I recently relaunched SportsFilter using the site's original web design on top of new programming, replacing a ColdFusion site with one written in PHP. The project turned out to be the most difficult web application I've ever worked on. For months, I kept writing PHP code only to throw it all out and start over as it became a ginormous pile of spaghetti.
Back in July, SportsFilter began crashing frequently and neither I nor the hosting service were able to find the cause. I've never been an expert in ColdFusion, Microsoft IIS or Microsoft SQL Server, the platform we chose in 2002 when SportsFilter's founders paid Matt Haughey to develop a sports community weblog inspired by MetaFilter. Haughey puts a phenomenal amount of effort into the user interface of his sites, and web designer Kirk Franklin made a lot of improvements over the years to SportsFilter. Users liked the way the site worked and didn't want to lose that interface. After I cobbled together a site using the same code as the Drudge Retort, SportsFilter's longtime users kept grasping for a delicate way to tell me that my design sucked big rocks.
PHP's a handy language for simple web programming, but when you get into more complex projects or work in a team, it can be difficult to create something that's easy to maintain. The ability to embed PHP code in web pages also makes it hard to hand off pages to web designers who are not programmers.
I thought about switching to Ruby on Rails and bought some books towards that end, but I didn't want to watch SportsFilter regulars drift away while I spent a couple months learning a new programming language and web framework.

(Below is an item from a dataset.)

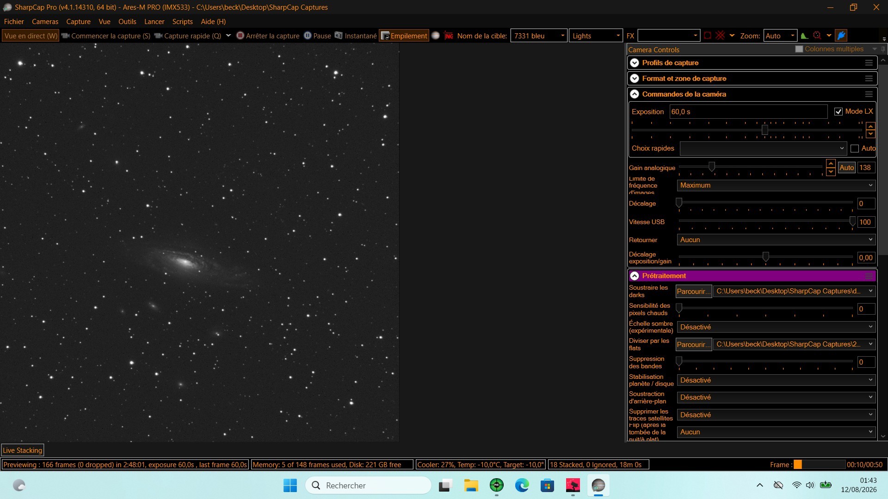Open the Zoom dropdown set to Auto
The image size is (888, 499).
pyautogui.click(x=780, y=36)
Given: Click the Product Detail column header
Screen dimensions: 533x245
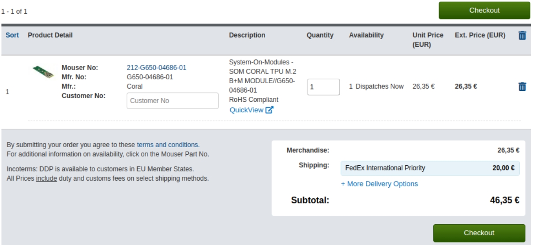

During the Festivus holidays, after the family gathered around a pole and aired our grievances, I found a way to recode SportsFilter while retaining the existing design. The Smarty template engine makes it much easier to create a PHP web site that enables programmers and web designers to work together without messing up each other's work.
Smarty works by letting web designers create templates for web pages that contain three things: HTML markup, functions that control how information is displayed, and simple foreach and if-else commands written in Smarty's template language instead of PHP. Here's the template that display SportsFilter's RSS feed:
<?xml version="1.0" encoding="ISO-8859-1"?>
<rss xmlns:dc="http://purl.org/dc/elements/1.1/" xmlns:atom="http://www.w3.org/2005/Atom" version="2.0">
<channel>
<title>SportsFilter</title>
<link>http://www.sportsfilter.com/</link>
<description>Sports community weblog with {$member_count} members.</description>
<docs>http://www.rssboard.org/rss-specification</docs>
<atom:link rel="self" href="http://feeds.sportsfilter.com/sportsfilter" type="application/rss+xml" />
{foreach from=$entries item=entry}
<item>
<title>{$entry.title|escape:'html'}</title>
<link>{$entry.permalink}</link>
<description>{$entry.description|escape:'html'}</description>
<pubDate>{$entry.timestamp|date_format:"%a, %d %b %Y %H:%M:%S %z"}</pubDate>
<dc:creator>{$entry.author}</dc:creator>
<comments>{$entry.permalink}#discuss</comments>
<guid isPermaLink="false">tag:sportsfilter.com,2002:weblog.{$entry.dex}</guid>
<category>{$entry.category}</category>
</item>
{/foreach}
</channel>
</rss>
The Smarty code in this template is placed within "{" and "}" brackets. The foreach loop pulls rows of weblog entries from the $entries array, storing each one in an $entry array. Elements of the array are displayed when you reference them in the template -- for example, $entry.author displays the username of the entry's author.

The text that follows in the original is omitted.